● **Request**: Pull out the lines below, starting at the line that contains "Open browser three-dot overflow menu" and ending after the line that contains "(x=744, y=46)", and write them out unchanged without the pictures.

--- START OF Material for the task ---

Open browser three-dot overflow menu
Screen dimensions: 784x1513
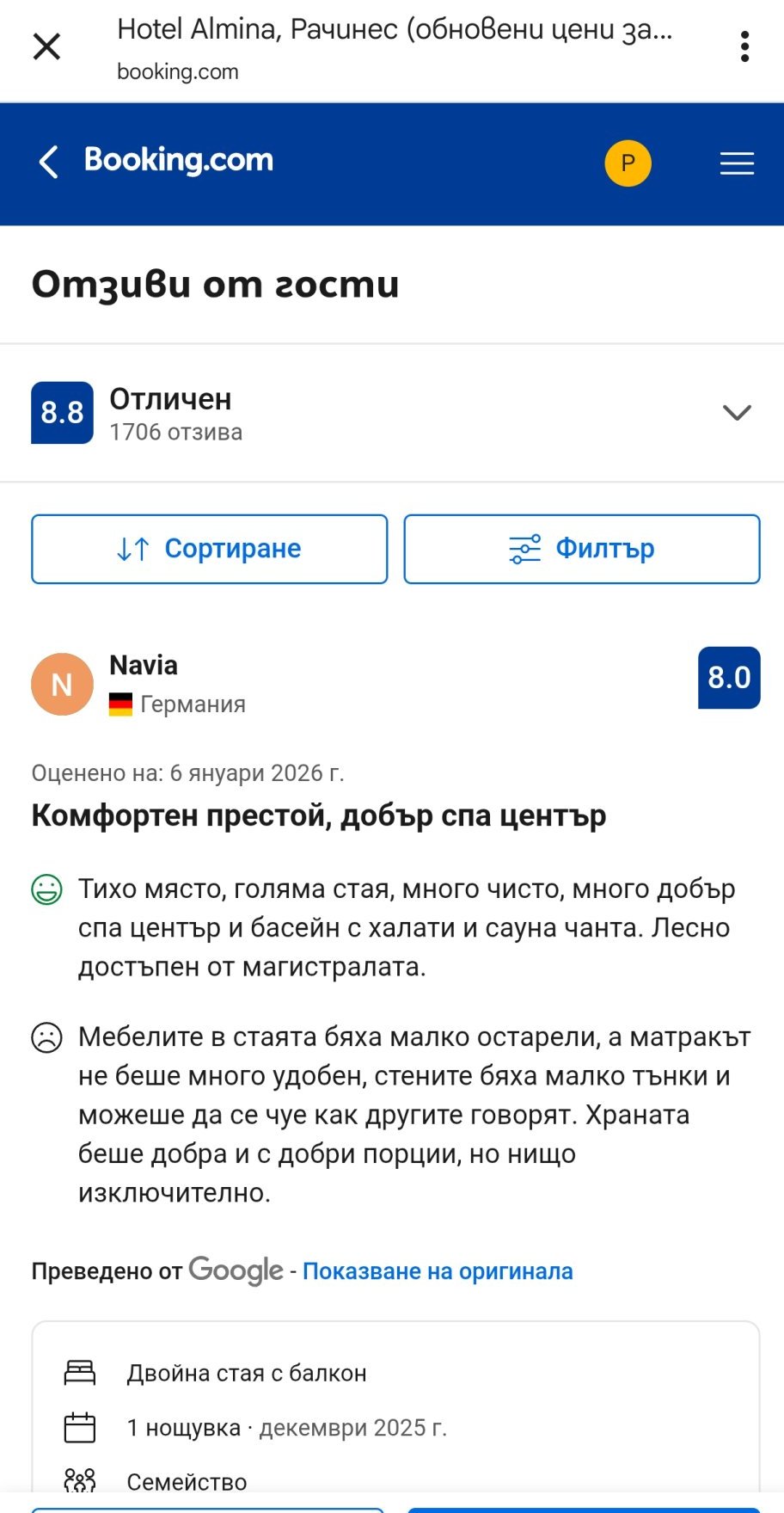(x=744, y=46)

--- END OF Material for the task ---
--- START OF Material for the task ---

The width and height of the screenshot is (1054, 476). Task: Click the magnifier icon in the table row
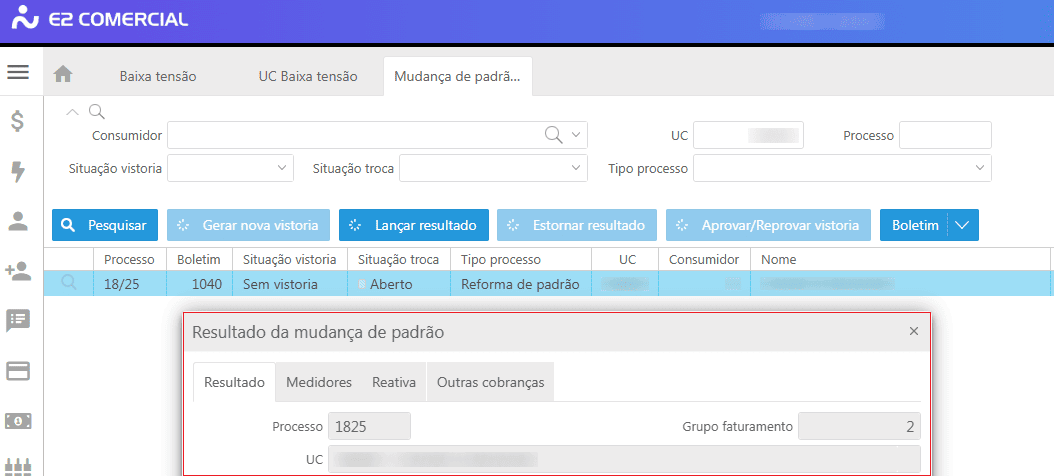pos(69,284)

--- END OF Material for the task ---

● **Result for this task**:
Open browser three-dot overflow menu
Screen dimensions: 784x1513
(x=744, y=46)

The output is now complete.